Madison warned the American people in Federalist #10 about the rise of factions in a democracy. He did say, however, that they were an inevitable effect of liberty. The U.S. Of factions in politics causes corruption and ignorance to other opinions that may be just as appropriate, if not better. My suggestion as to get rid of them would be to ban the use of political party identity/advertisement in political campaigns/terms. However, seeing as how this would probably be seen as a First Amendment violation, I suggest, as an alternative, that the government pass legislation forcing minor parties to be included in debates. Giving the people two opinions to pick from out of so many seems rather "undemocratic" in my opinion.
First I must admit, that as a german citizen I am no expert on U.S. Politics. But what I can say is that the problem doesn't lie in the existence of political parties. Parties form inevitably when several people have the same interests. What needs to be done is to allow more parties in the the parliament.

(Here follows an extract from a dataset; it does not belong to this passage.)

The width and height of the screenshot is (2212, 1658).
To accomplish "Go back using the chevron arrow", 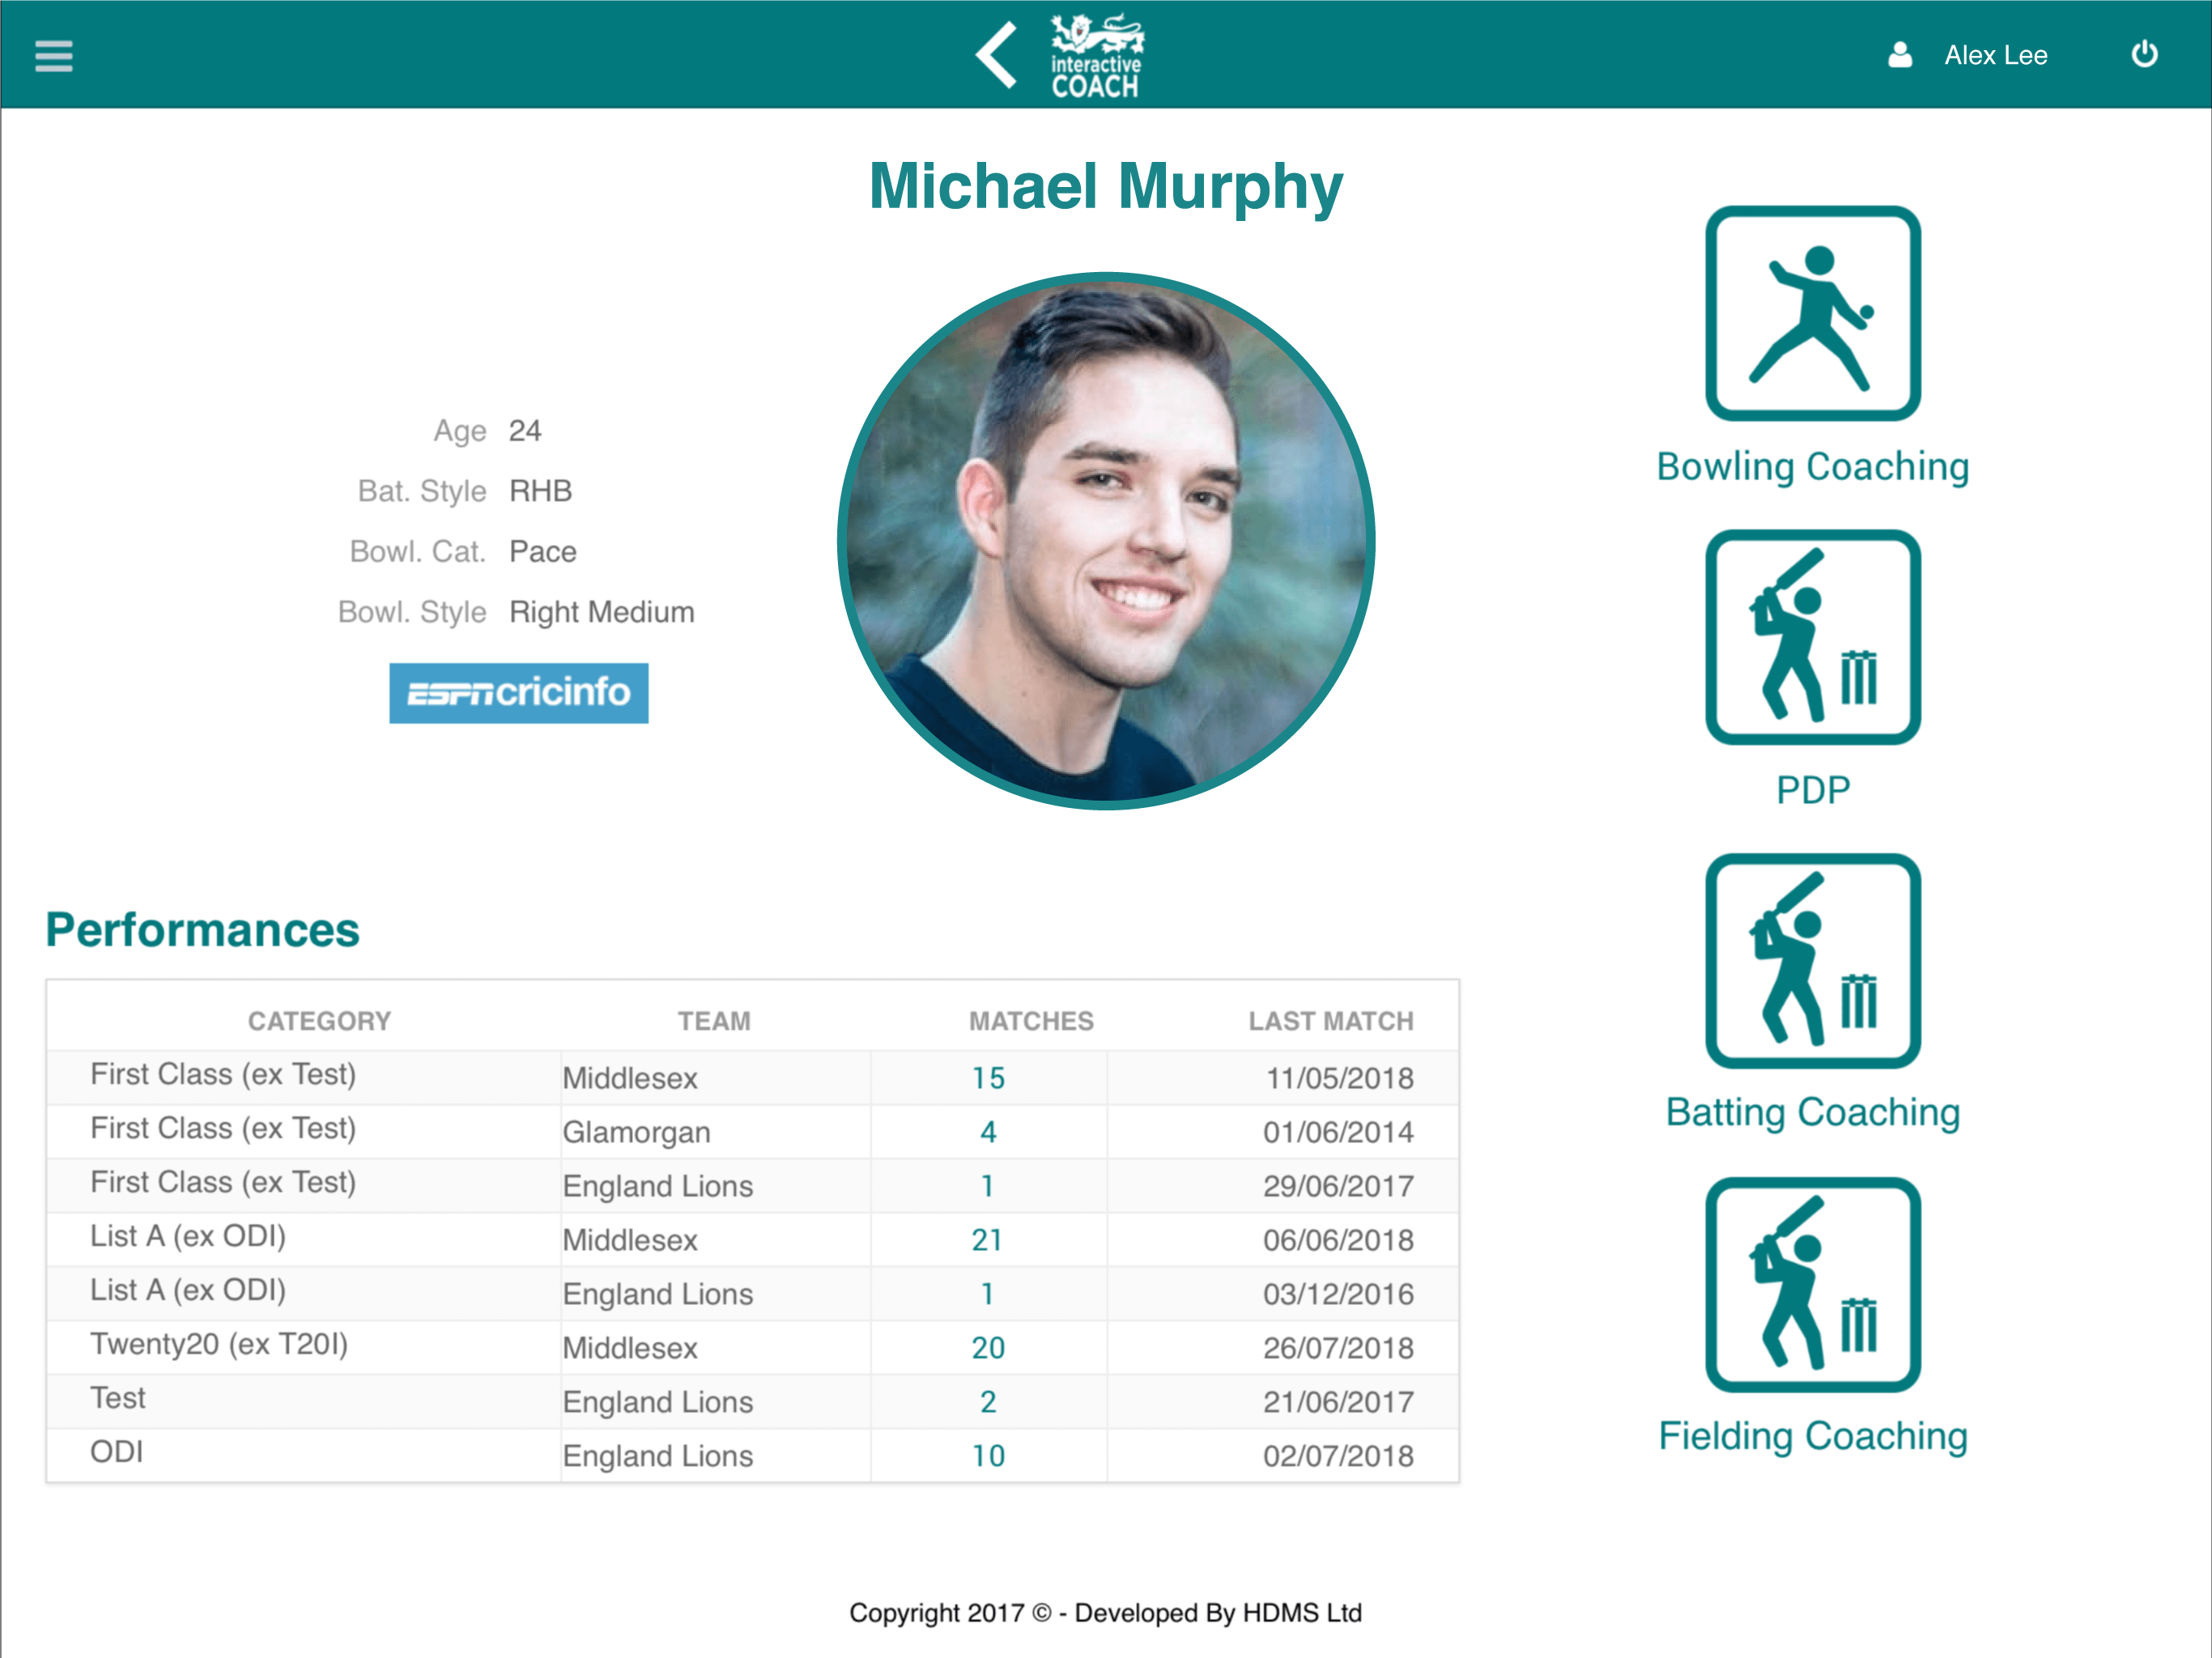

Let me take the German system as an example for a multiparty system. Here you have to have a few thousand supporters for your party in one federal state for your party to be on the ballot in this state. So if you want to be eligible in each state, you have to be supported in each state.
Then, the number of seats you get in the parliament obviously depends on the number of votes you get. If you get 30% of all votes, you get 30% of the seats in the parliament. But if you get less than 5% of the votes your party doesn't get into the parliament. This is to prevent a lot of small parties just blocking the government, like it was in the Weimar Republic, before World War 2. Also, in each district you vote for a direct candidate of your choice, which usually, but not necessarily belongs to a party. And the candidate with the most votes in a district also goes into parliament, even if his party wasn't elected. And then, depending on the outcome, some of the parties form a coalition to get more then 50% of all seats. This system applies for the election of the national parliament, the parliaments of the single states and the parliaments of single cities and communities. I know this it isn't perfect, but so far it works rather well and represents quite well what the people voted for. And it is not just right vs. Left or conservative vs. Liberal.
The problem is the two-party system, in which the winner takes all and the loser gets nothing at all. This makes niche parties unviable and forces people into having to either vote for one of the two major parties or throw their vote away on a third-party that has no chance of victory.
What we need is to reform the way seats are allocated in Congress. For instance, by switching to proportional representation such that if a given party gets 10% of the vote then 10% of the seats in Congress are allocated to members of that party. This would make alternative/niche parties viable, and remove the current disincentive against voting for them. And also consequently result in a Congress whose makeup more closely reflects its electorate.
So anyways, parties aren't the problem in and of themselves, but there is a legitimate problem and electoral reform is absolutely called for.
The main problem with the two-party system in place in the US is the lack of true representation of opinions. Each party is forced to cover a broad spread of opinions and causes, weakening the party identity and discouraging it from focussing on any particular topic or cause. Everyone is forced either to vote for the liberals or the conservatives, Democrat or Republican.
Multi-party parliamentary systems allow for a host of smaller parties, each with a narrow focus and specifically energized voter base. Coalitions are made to achieve specific goals, but party identity remains more or less intact. This would remove a lot of the black/white polarized politics, and one could vote for any of a number of specific parties that would align much closer to your actual beliefs.